Express, Inc. v. McMahon, 482 U.S. 220, 226 (1987). On a petition to compel arbitration, the Court determines whether: (1) a valid agreement to arbitrate exists between the parties; and (2) the specific dispute is within the scope of that agreement. See Pro Tech Indus., Inc. v. URS Corp., 377 F.3d 868, 871 (8th Cir. 2004). The parties do not dispute that the Reseller Agreement—and the arbitration

agreement and forum-selection clause contained within it—is valid. Therefore, the Court considers only whether the arbitration agreement encompasses the current dispute. The arbitration clause reads, in part: “All claims or disputes between NextGen and Reseller arising out of or relating to this Agreement, or breach thereof, other than for equitable relief . . . , shall be decided in accordance with the commercial arbitration rules of the American Arbitration Association.” (Reseller Agreement at 8.) While SignalWave’s breach of contract and related declaratory judgment claims undoubtedly arise from or

relate to the Reseller Agreement, the arbitration clause specifically excludes “equitable relief.” The present motion is for a preliminary injunction which constitutes equitable relief. The Court therefore finds that the arbitration clause does not cover this specific motion for equitable relief. This does not end the Court’s inquiry, however, because the Reseller Agreement

also contains a forum-selection clause. As an initial matter, SignalWave argues that because NextGen did not file a formal motion to dismiss, the Court cannot consider NextGen’s request. The Court disagrees. This case is before the Court on an expedited motion for preliminary injunction, one that SignalWave first attempted to bring ex parte.

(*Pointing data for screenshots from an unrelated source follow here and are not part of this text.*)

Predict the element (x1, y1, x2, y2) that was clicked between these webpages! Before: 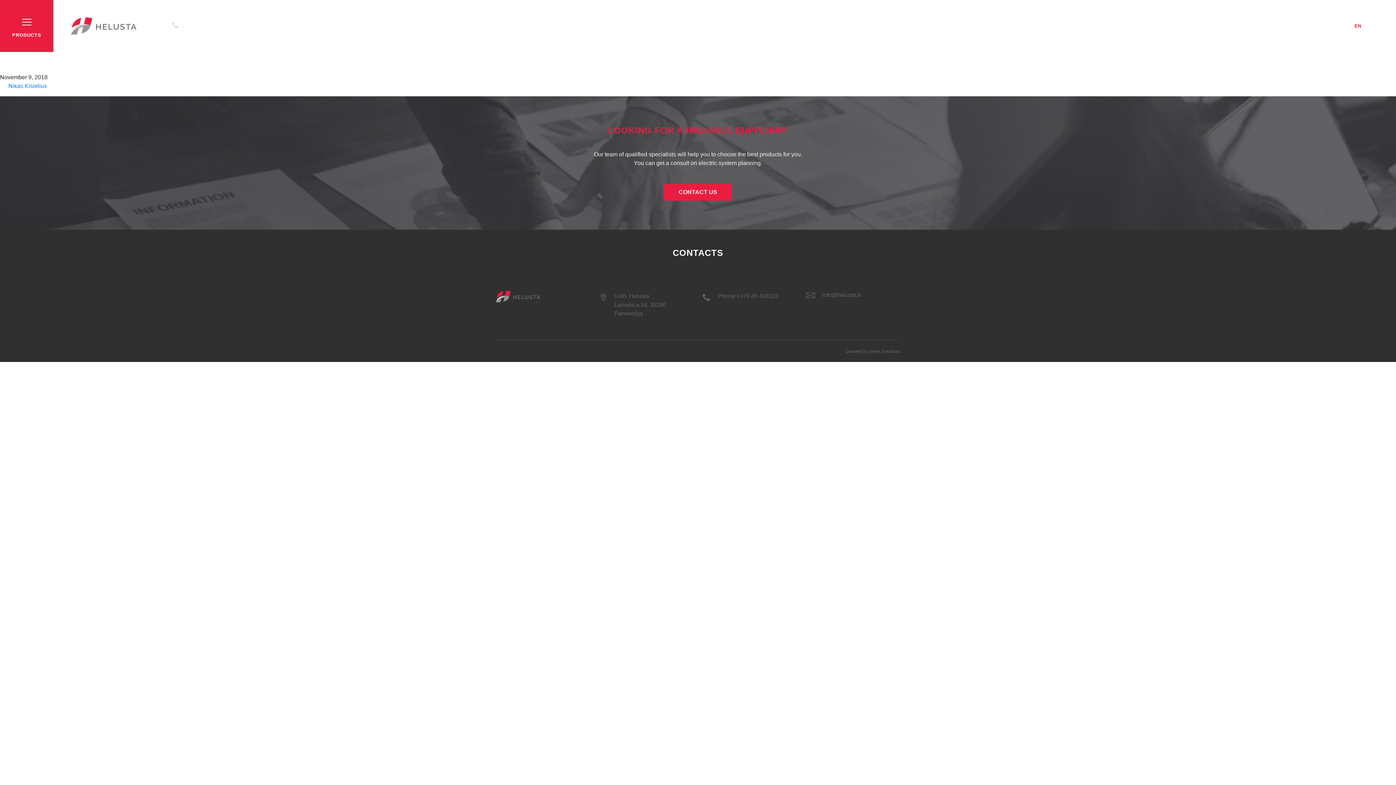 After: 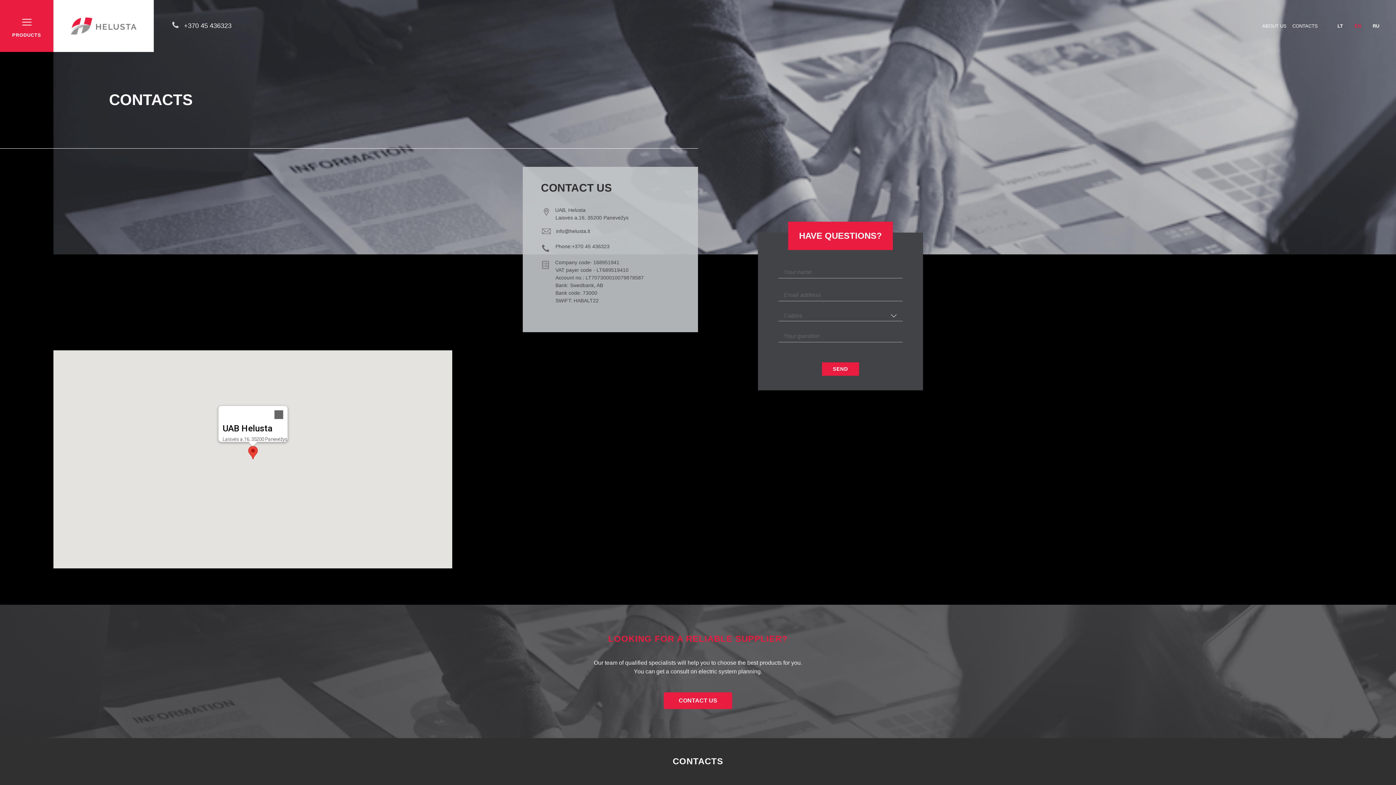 Action: bbox: (664, 184, 732, 200) label: CONTACT US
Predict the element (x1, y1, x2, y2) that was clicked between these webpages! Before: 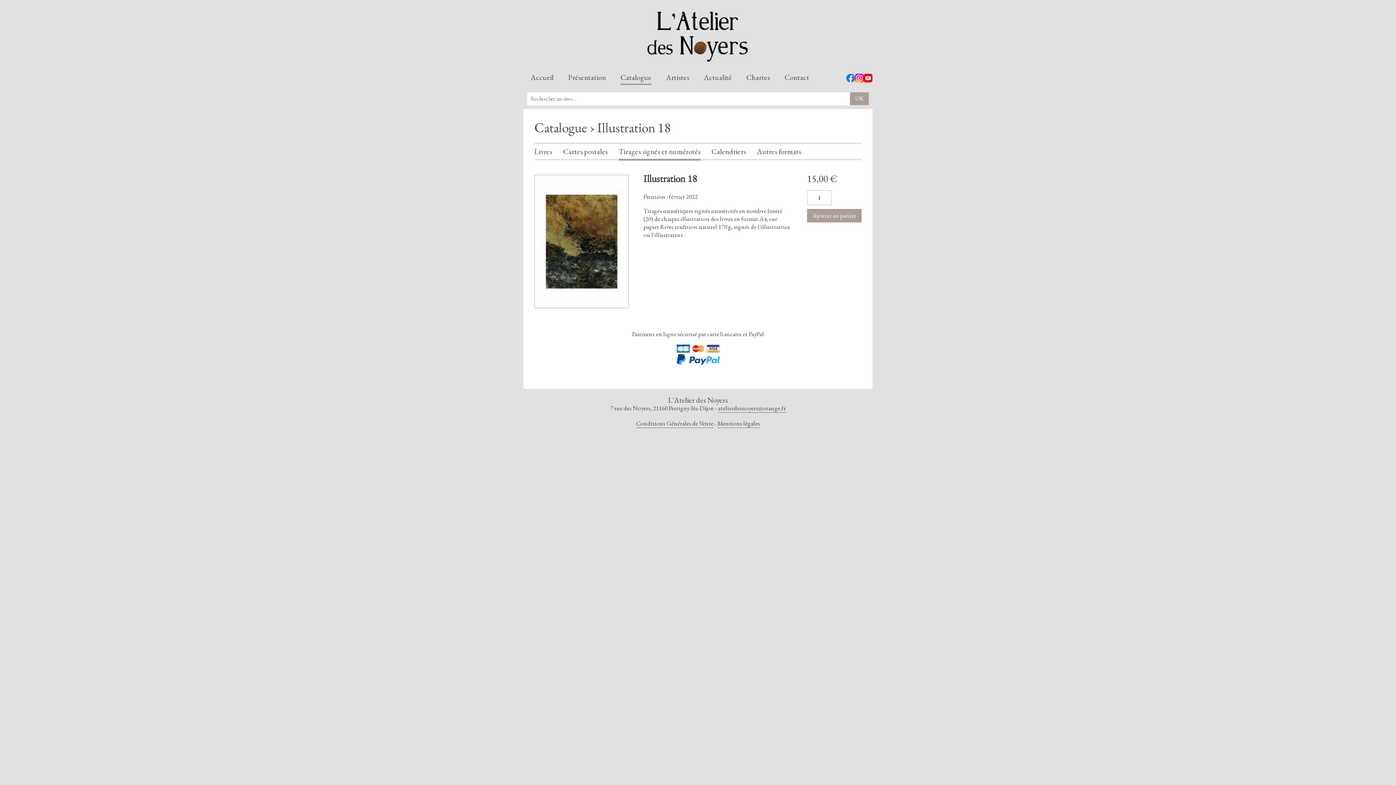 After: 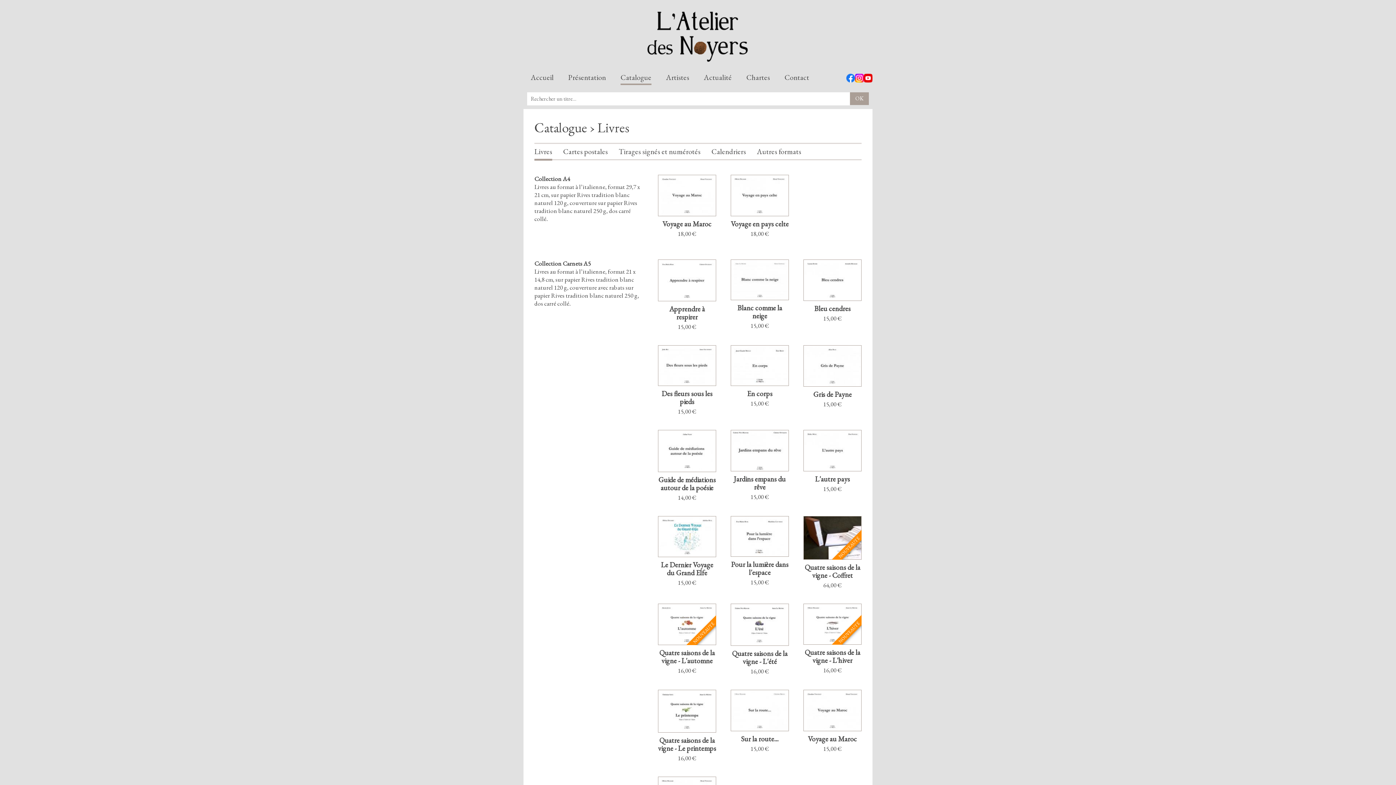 Action: bbox: (620, 73, 651, 84) label: Catalogue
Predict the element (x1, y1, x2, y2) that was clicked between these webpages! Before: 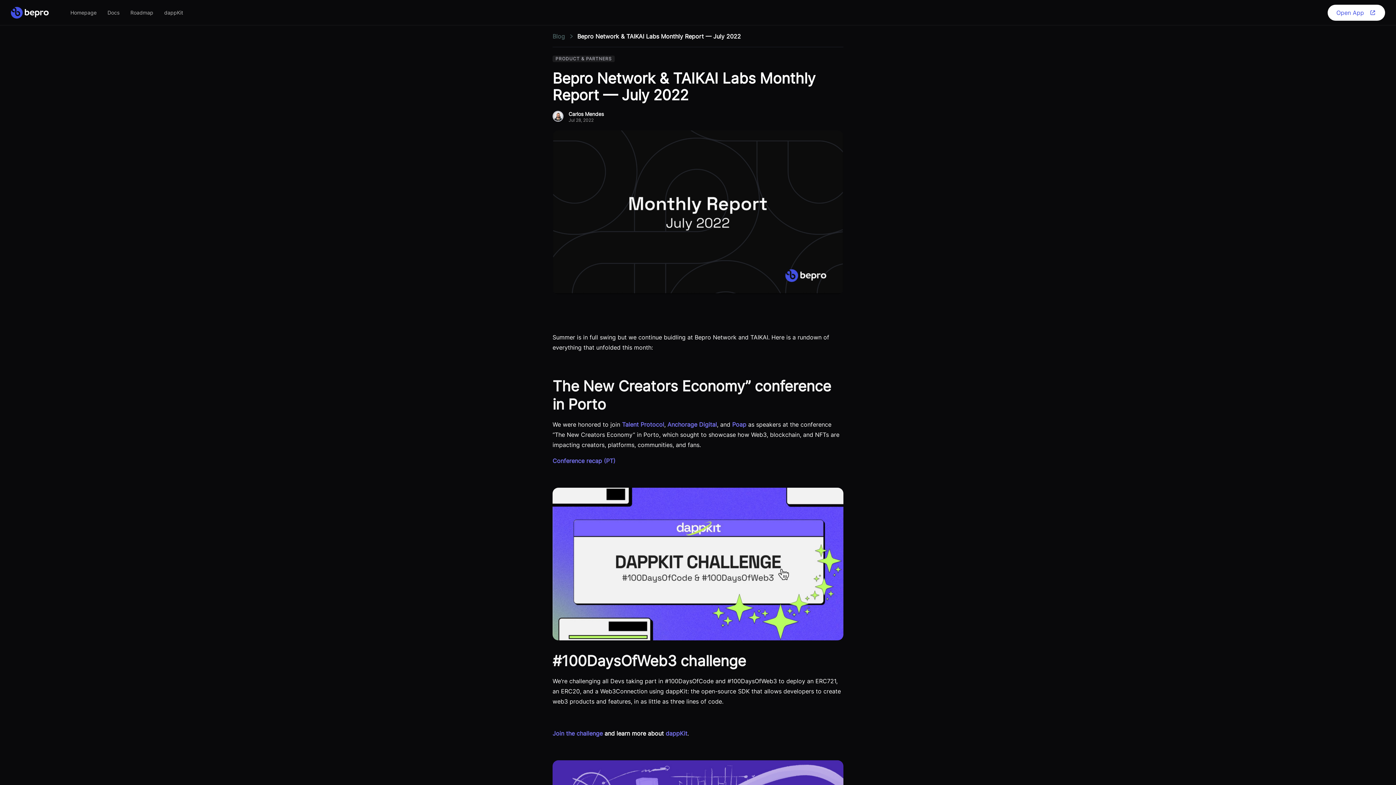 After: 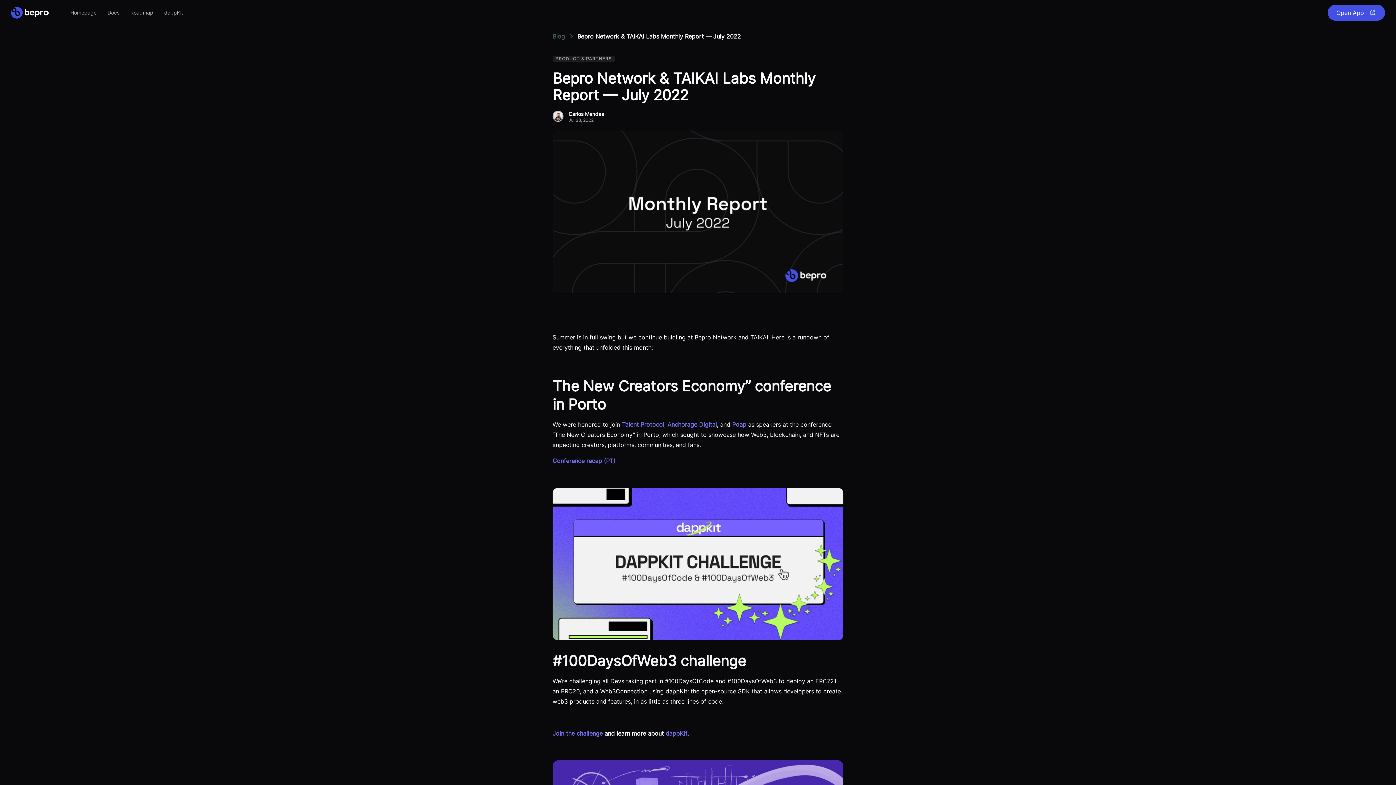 Action: bbox: (1328, 4, 1385, 20) label: Open App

At the hearing, NextGen pointed out that its request, via its opposition to the motion, is a

valid response to an emergency motion. The Court accepts NextGen’s request for dismissal as properly before the Court. Cf. Thompson v. Stryker Corp., No. 10-cv-1560, 2010 WL 11640225, at *2 (D. Minn. 2010) (noting courts’ power to transfer sua sponte under the doctrine of forum non conveniens). “A valid forum-selection clause should be given controlling weight in all but the

most exceptional circumstances.” Atl. Marine Constr. Co. v. U.S. Dist. Ct. for the W. Dist. of Tex., 571 U.S. 49, 63 (2013) (citation modified); see also Union Elec. Co. v. Energy Ins. Mut. Ltd., 689 F.3d 968, 973 (8th Cir. 2012) (“Forum selection clauses are prima facie valid and are enforced unless they are unjust or unreasonable or invalid for reasons such as fraud or overreaching.” (quoting M.B. Rests., Inc. v. CKE Rests., Inc., 183 F.3d 750, 752 (8th Cir.1999))). Federal courts distinguish between mandatory and permissive forum selection

clauses. See McDonnell Douglas Corp. v. Islamic Republic of Iran, 758 F.2d 341, 346-47 (8th Cir.1985). Mandatory clauses use specific language such as “exclusive,” “sole,” or “only” to clearly designate a forum. Fl. State Bd. of Admin. v. Law Eng’g & Env’t Servs., Inc., 262 F. Supp. 2d 1004, 1009-10 (D. Minn. 2003). Here, the forum- selection clause states that “[t]he exclusive venue for any arbitration or other legal action

or suit hereunder shall be in the County of Nicollet, Minnesota.” (Reseller Agreement at 8.) This language is mandatory—specifying Nicollet County, Minnesota, as the “exclusive” forum.